*TASK PROMPT*. Leave out the pictures, and print exactly the lines from the one holding "You are a GUI" through the last line of the material.

━━ EXERCISE MATERIALS

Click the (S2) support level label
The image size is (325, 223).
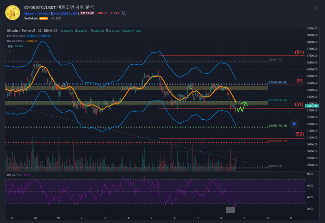tap(299, 134)
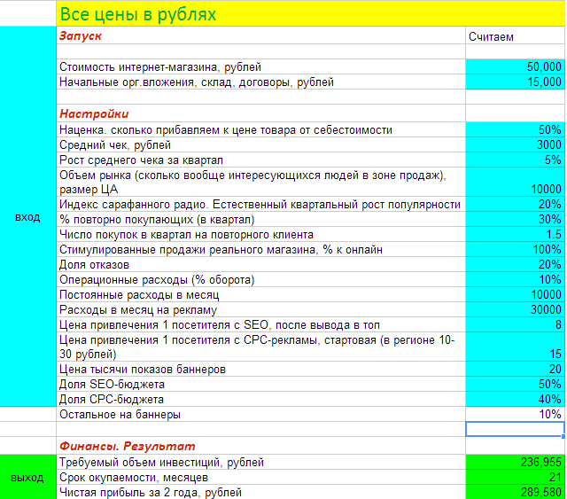
Task: Click the average check value 3000
Action: click(x=515, y=144)
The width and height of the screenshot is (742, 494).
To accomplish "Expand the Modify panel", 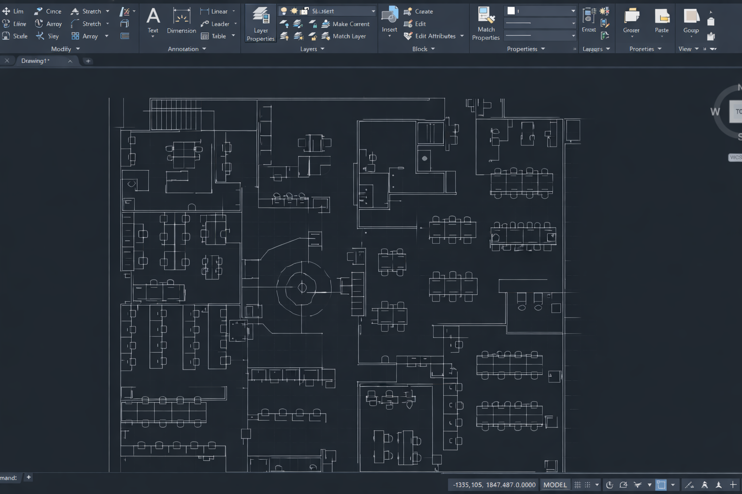I will point(77,48).
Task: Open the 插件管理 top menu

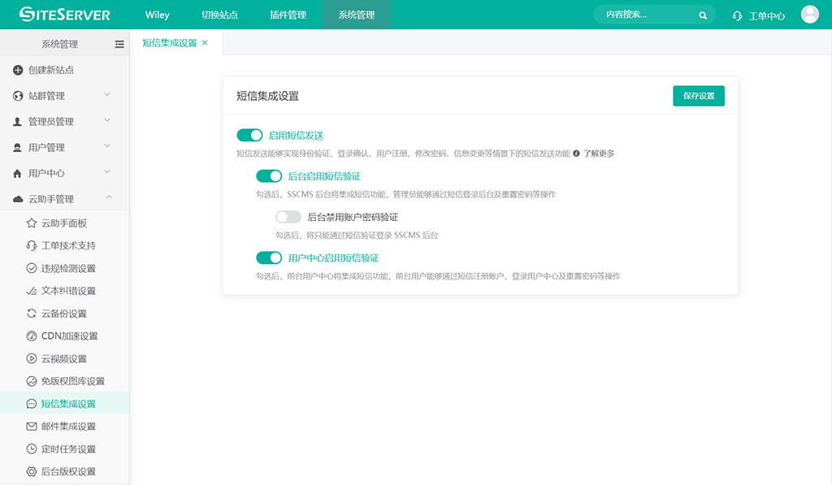Action: point(288,15)
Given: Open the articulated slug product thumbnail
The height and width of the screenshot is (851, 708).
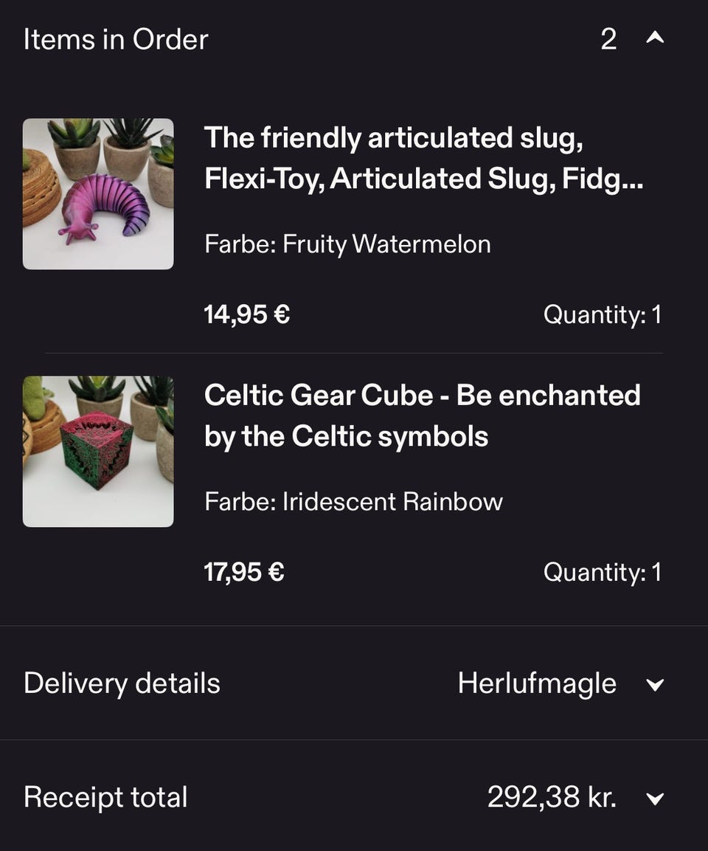Looking at the screenshot, I should click(98, 194).
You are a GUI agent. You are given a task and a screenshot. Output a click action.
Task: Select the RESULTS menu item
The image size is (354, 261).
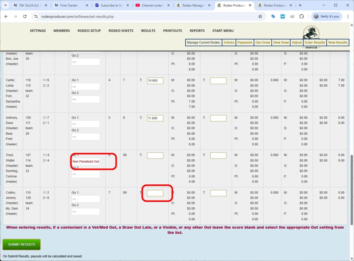148,30
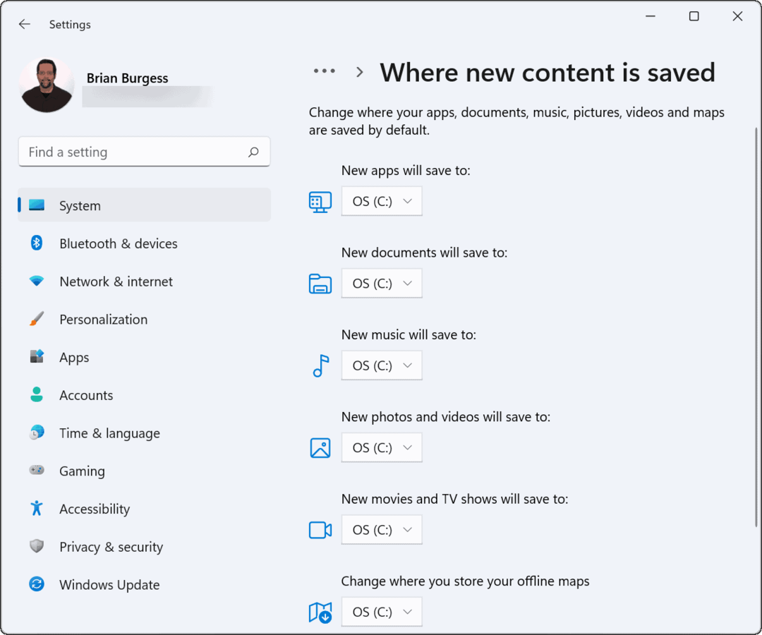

━━━━

*RESPONSE TO THE EXERCISE*.
You are a GUI agent. You are given a task and a screenshot. Output a click action.
Task: Select the RESULTS menu item
The image size is (354, 261).
148,30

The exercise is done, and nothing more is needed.